--- The problem ---
Extract the stretch of records from the line containing "This screenshot has width=1148, height=1038." through the line containing "Looking at the screenshot, I should click(87, 309).", including both of those lines, and reproduce them exactly.

--- Records from a dataset ---
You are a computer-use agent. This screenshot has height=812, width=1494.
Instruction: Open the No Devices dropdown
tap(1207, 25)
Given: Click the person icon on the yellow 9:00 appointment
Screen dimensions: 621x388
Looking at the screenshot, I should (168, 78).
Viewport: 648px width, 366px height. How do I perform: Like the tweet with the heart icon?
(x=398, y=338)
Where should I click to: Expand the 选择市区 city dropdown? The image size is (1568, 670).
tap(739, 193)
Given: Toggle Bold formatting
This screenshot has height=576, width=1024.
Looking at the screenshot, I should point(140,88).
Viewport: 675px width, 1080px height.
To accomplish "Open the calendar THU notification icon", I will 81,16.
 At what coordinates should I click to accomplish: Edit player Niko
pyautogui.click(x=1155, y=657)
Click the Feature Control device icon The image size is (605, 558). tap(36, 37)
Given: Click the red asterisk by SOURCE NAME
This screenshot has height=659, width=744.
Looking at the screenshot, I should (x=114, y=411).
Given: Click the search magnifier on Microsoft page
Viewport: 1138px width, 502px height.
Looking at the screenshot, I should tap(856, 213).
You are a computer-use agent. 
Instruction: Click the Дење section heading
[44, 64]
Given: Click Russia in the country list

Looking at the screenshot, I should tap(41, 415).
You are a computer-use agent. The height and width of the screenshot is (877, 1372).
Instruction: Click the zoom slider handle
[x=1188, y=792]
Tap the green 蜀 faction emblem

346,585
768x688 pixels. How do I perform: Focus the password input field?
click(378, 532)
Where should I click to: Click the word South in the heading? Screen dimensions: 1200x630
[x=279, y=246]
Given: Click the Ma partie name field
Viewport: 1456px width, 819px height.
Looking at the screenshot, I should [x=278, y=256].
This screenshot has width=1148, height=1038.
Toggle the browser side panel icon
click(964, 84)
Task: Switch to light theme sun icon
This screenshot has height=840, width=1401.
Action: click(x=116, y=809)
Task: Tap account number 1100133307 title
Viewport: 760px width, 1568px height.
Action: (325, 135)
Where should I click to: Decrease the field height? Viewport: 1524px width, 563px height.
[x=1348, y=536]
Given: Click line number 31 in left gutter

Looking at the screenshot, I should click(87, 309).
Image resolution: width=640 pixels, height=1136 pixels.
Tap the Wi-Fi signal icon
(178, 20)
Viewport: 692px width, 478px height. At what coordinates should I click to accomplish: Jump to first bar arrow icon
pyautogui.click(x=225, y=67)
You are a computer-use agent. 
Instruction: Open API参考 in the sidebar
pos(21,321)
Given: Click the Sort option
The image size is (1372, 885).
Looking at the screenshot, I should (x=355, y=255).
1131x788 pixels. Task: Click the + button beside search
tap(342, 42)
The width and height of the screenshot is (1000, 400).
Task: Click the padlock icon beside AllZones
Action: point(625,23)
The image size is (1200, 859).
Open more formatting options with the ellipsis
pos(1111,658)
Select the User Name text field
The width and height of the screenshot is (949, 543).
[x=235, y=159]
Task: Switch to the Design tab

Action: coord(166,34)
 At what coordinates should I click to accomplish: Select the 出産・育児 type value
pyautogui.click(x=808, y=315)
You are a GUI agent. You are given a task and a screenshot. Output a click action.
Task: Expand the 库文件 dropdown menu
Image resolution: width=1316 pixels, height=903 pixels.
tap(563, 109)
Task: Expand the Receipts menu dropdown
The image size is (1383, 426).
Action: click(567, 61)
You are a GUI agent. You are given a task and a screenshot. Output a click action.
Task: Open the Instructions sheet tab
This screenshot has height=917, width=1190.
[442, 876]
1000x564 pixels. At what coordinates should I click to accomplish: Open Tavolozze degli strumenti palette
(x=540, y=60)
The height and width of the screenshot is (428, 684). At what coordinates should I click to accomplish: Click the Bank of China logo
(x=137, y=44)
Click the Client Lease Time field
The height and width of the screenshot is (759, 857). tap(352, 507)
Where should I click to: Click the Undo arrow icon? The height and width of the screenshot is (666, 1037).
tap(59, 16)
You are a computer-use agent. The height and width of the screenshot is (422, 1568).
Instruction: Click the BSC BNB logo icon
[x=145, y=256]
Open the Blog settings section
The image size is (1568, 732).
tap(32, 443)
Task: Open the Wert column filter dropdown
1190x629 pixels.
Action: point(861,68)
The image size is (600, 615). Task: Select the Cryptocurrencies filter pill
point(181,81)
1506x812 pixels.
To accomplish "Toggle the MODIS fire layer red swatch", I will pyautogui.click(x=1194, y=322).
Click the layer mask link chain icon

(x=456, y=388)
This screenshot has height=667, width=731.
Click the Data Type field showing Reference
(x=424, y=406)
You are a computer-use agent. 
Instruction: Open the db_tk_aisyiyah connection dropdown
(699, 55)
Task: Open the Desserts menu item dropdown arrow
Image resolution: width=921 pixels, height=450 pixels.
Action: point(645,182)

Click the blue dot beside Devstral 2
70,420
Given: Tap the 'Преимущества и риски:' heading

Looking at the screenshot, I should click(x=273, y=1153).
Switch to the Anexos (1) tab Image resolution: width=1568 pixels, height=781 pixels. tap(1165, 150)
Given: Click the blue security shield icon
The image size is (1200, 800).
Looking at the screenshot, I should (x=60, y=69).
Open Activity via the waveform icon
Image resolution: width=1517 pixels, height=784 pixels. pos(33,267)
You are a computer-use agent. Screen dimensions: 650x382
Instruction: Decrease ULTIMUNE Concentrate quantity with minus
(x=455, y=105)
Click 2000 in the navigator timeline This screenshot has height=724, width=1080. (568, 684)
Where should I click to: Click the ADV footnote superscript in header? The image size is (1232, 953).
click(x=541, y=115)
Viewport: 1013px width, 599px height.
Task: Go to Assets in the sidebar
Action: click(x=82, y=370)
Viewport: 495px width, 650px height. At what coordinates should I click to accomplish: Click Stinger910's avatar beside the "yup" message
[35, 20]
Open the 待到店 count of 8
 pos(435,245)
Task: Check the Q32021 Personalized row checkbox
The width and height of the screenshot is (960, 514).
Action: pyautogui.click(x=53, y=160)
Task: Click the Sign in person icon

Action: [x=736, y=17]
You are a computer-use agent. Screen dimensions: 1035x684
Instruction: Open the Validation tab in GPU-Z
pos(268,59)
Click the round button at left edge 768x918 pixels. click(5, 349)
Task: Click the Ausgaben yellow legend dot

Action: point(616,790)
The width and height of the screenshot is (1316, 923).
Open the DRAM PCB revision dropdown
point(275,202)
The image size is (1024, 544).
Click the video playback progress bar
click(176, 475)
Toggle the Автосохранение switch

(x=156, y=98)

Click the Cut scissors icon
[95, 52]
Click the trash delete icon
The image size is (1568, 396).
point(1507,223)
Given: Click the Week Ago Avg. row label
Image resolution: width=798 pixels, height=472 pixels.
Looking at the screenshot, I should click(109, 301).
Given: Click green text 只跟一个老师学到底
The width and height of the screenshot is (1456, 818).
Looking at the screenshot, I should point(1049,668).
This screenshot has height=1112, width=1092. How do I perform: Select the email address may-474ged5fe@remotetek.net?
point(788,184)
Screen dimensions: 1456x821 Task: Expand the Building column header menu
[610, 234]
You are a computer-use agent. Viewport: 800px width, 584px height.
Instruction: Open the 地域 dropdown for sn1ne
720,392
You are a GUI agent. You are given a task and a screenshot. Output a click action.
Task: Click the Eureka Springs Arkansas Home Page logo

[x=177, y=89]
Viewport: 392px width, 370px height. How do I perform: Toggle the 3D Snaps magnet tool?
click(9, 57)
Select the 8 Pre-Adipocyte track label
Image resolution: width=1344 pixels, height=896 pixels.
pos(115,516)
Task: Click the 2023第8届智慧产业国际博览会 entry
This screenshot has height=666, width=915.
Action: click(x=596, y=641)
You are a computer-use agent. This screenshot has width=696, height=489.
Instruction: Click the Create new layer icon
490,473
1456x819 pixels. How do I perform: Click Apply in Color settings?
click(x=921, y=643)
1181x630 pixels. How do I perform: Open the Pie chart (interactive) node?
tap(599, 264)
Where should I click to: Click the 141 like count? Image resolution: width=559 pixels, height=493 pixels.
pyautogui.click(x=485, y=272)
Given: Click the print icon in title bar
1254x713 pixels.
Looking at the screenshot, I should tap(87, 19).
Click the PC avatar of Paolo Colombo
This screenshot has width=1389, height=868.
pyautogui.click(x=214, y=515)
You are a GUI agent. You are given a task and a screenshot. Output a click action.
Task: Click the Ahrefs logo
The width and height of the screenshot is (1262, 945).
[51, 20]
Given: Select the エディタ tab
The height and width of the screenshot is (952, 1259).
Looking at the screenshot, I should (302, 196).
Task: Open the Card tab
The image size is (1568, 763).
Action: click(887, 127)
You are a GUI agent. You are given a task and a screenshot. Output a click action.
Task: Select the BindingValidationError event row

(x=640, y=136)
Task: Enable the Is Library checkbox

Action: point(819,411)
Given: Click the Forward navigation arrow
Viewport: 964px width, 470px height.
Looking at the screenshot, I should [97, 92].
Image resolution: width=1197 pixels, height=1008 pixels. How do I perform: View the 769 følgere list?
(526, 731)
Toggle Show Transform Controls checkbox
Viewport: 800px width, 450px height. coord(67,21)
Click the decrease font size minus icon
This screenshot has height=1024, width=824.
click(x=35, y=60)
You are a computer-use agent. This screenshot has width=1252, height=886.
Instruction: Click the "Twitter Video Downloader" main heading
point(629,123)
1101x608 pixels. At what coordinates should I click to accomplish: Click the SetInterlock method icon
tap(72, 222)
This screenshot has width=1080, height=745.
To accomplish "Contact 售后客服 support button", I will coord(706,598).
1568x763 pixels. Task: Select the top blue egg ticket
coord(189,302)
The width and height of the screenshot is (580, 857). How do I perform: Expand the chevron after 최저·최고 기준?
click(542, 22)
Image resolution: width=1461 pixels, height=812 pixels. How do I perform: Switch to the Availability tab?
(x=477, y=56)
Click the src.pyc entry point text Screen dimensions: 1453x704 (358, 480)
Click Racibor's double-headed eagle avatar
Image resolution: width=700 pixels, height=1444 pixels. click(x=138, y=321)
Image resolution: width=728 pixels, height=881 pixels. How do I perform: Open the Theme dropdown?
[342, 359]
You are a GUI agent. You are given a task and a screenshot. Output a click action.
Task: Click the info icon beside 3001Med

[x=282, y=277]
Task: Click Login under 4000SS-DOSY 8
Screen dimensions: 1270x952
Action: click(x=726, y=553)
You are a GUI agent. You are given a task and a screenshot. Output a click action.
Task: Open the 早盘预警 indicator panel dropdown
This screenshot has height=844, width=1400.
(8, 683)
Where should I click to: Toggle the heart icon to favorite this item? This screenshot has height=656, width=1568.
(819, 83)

--- Result ---
This screenshot has width=1148, height=1038.
Toggle the browser side panel icon
click(964, 84)
Task: Switch to light theme sun icon
This screenshot has height=840, width=1401.
Action: click(x=116, y=809)
Task: Tap account number 1100133307 title
Viewport: 760px width, 1568px height.
Action: (325, 135)
Where should I click to: Decrease the field height? Viewport: 1524px width, 563px height.
[x=1348, y=536]
Given: Click line number 31 in left gutter

Looking at the screenshot, I should click(87, 309).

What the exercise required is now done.